Segment Start: Records to process
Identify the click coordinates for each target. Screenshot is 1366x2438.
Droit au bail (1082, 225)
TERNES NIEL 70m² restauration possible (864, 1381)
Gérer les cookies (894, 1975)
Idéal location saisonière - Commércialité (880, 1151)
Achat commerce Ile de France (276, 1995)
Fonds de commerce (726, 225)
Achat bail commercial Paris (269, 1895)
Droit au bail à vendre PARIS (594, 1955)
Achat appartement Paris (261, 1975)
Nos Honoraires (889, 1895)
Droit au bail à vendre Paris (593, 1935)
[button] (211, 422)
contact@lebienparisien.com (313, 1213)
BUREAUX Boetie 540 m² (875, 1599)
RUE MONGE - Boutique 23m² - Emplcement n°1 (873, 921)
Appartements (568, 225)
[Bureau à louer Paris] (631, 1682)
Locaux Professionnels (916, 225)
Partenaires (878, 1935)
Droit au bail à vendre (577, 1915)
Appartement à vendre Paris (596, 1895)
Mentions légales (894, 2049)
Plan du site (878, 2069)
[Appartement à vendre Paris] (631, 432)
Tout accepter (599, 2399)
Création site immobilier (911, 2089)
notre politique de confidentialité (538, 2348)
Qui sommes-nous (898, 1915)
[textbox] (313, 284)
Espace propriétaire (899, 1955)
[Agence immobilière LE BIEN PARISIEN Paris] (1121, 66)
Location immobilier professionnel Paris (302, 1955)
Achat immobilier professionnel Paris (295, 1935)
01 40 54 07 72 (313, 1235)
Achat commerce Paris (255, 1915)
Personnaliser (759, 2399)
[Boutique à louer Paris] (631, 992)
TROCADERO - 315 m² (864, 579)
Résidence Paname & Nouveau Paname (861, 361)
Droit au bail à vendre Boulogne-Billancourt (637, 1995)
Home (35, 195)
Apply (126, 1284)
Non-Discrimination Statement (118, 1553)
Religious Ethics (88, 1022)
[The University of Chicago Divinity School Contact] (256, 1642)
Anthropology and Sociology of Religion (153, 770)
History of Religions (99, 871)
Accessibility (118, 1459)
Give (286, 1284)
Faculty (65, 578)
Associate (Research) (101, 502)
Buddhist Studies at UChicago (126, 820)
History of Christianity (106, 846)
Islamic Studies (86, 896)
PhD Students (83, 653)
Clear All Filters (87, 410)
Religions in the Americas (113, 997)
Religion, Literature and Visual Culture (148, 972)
Segment End: Records to process
Would you write out all of the data again, unchanged?

Identify the click coordinates for each target. Screenshot is 1366x2438.
Droit au bail (1082, 225)
TERNES NIEL 70m² restauration possible (864, 1381)
Gérer les cookies (894, 1975)
Idéal location saisonière - Commércialité (880, 1151)
Achat commerce Ile de France (276, 1995)
Fonds de commerce (726, 225)
Achat bail commercial Paris (269, 1895)
Droit au bail à vendre PARIS (594, 1955)
Achat appartement Paris (261, 1975)
Nos Honoraires (889, 1895)
Droit au bail à vendre Paris (593, 1935)
[button] (211, 422)
contact@lebienparisien.com (313, 1213)
BUREAUX Boetie 540 m² (875, 1599)
RUE MONGE - Boutique 23m² - Emplcement n°1 (873, 921)
Appartements (568, 225)
[Bureau à louer Paris] (631, 1682)
Locaux Professionnels (916, 225)
Partenaires (878, 1935)
Droit au bail à vendre (577, 1915)
Appartement à vendre Paris (596, 1895)
Mentions légales (894, 2049)
Plan du site (878, 2069)
[Appartement à vendre Paris] (631, 432)
Tout accepter (599, 2399)
Création site immobilier (911, 2089)
notre politique de confidentialité (538, 2348)
Qui sommes-nous (898, 1915)
[textbox] (313, 284)
Espace propriétaire (899, 1955)
[Agence immobilière LE BIEN PARISIEN Paris] (1121, 66)
Location immobilier professionnel Paris (302, 1955)
Achat immobilier professionnel Paris (295, 1935)
01 40 54 07 72 (313, 1235)
Achat commerce Paris (255, 1915)
Personnaliser (759, 2399)
[Boutique à louer Paris] (631, 992)
TROCADERO - 315 m² (864, 579)
Résidence Paname & Nouveau Paname (861, 361)
Droit au bail à vendre Boulogne-Billancourt (637, 1995)
Home (35, 195)
Apply (126, 1284)
Non-Discrimination Statement (118, 1553)
Religious Ethics (88, 1022)
[The University of Chicago Divinity School Contact] (256, 1642)
Anthropology and Sociology of Religion (153, 770)
History of Religions (99, 871)
Accessibility (118, 1459)
Give (286, 1284)
Faculty (65, 578)
Associate (Research) (101, 502)
Buddhist Studies at UChicago (126, 820)
History of Christianity (106, 846)
Islamic Studies (86, 896)
PhD Students (83, 653)
Clear All Filters (87, 410)
Religions in the Americas (113, 997)
Religion, Literature and Visual Culture (148, 972)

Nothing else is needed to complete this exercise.